Will Trump be bad for Tesla?
If this happens, it could be a huge blow for government support of the clean energy industry, including tax credits for customers who purchase electric vehicles. Presently, purchasers can get up to a $7,500 tax credit for buying an electric vehicle because of the Tax Payer Relief Act of 2012, which a condition that the producer has not reached the federally-mandated cutoff of 200,000 cars.
For the Model 3, this credit reduces the cost of the car from $35,000 to $27,500. During the phase-out period, a partial credit would be available even for consumers after that initial cap. Automakers also benefited from the program, as for leased cars, the credit went to the automaker, not the consumer, says Inverse.
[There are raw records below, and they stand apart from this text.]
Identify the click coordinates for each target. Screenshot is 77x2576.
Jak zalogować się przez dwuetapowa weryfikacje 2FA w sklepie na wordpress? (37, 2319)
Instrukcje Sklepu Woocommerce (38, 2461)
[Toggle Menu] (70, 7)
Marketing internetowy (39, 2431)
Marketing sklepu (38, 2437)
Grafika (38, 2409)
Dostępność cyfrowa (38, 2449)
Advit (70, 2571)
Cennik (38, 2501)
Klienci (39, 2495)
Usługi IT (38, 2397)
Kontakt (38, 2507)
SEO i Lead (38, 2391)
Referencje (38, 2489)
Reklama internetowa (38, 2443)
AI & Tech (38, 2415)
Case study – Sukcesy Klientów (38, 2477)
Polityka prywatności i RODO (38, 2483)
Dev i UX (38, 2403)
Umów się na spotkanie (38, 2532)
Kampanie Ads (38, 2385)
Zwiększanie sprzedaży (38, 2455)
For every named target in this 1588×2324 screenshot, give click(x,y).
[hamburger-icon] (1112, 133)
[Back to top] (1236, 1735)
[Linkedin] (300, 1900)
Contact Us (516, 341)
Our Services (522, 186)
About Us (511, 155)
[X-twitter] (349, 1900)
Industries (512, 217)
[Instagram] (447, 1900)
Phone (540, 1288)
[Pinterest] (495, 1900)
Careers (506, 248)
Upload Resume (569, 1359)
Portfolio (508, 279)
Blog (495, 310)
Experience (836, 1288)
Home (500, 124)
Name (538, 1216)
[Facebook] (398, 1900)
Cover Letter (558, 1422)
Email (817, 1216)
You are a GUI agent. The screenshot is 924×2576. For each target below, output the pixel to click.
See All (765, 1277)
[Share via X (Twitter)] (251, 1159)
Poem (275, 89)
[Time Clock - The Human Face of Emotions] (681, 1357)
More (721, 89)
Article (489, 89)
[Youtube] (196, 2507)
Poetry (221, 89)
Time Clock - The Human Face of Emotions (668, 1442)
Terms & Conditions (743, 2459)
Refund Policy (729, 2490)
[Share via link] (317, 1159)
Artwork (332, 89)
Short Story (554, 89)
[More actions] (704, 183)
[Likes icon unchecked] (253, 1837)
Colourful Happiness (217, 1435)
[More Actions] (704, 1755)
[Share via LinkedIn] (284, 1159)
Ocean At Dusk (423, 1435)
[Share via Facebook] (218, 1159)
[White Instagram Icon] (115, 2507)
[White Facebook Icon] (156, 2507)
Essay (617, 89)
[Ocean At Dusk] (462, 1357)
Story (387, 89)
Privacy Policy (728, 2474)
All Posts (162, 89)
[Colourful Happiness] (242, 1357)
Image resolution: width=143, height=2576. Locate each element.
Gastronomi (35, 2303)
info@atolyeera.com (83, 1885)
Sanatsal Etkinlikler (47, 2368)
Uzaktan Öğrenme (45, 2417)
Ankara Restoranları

Trump has expressed support for the U.S. coal and oil industries; therefore, it seems quite unlikely that his administration will show favor for electric cars. Trump’s tax plan does not mention any incentives for electrical energy. In order for the tax credits to continue, Congress would have to renew the act in 2017.
Election ‘injects new risk’ into clean tech and sustainable energy
Before the U.S. elections, Tesla Chief Executive Elon Musk said, “I don’t think [the risk to Tesla] is very high.”
Musk said that right now, one can go anywhere in the United States on a Tesla Supercharger Network.
However, analysts do not think the same. BMI Research said in a report, “If [zero emissions vehicle regulations] were removed, for example, Tesla Motors would lose a major source of income at a time when it is looking to ramp up its operations in order to launch the Model 3.”
According to Oppenheimer analyst Colin Rusch, Trump’s victory injects new risks into investments in clean tech and sustainable energy companies.
In a research note, the analyst wrote, “[Donald] Trump’s surprise victory last night, in tandem with Republicans maintaining majority control of both houses of Congress, constitutes in our view a material negative for the majority of our stocks under coverage.”
On Wednesday, Tesla shares closed down 2.5% at $190.06. Year to date, the stock is down almost 21%, while in the last year, it is down more than 18%.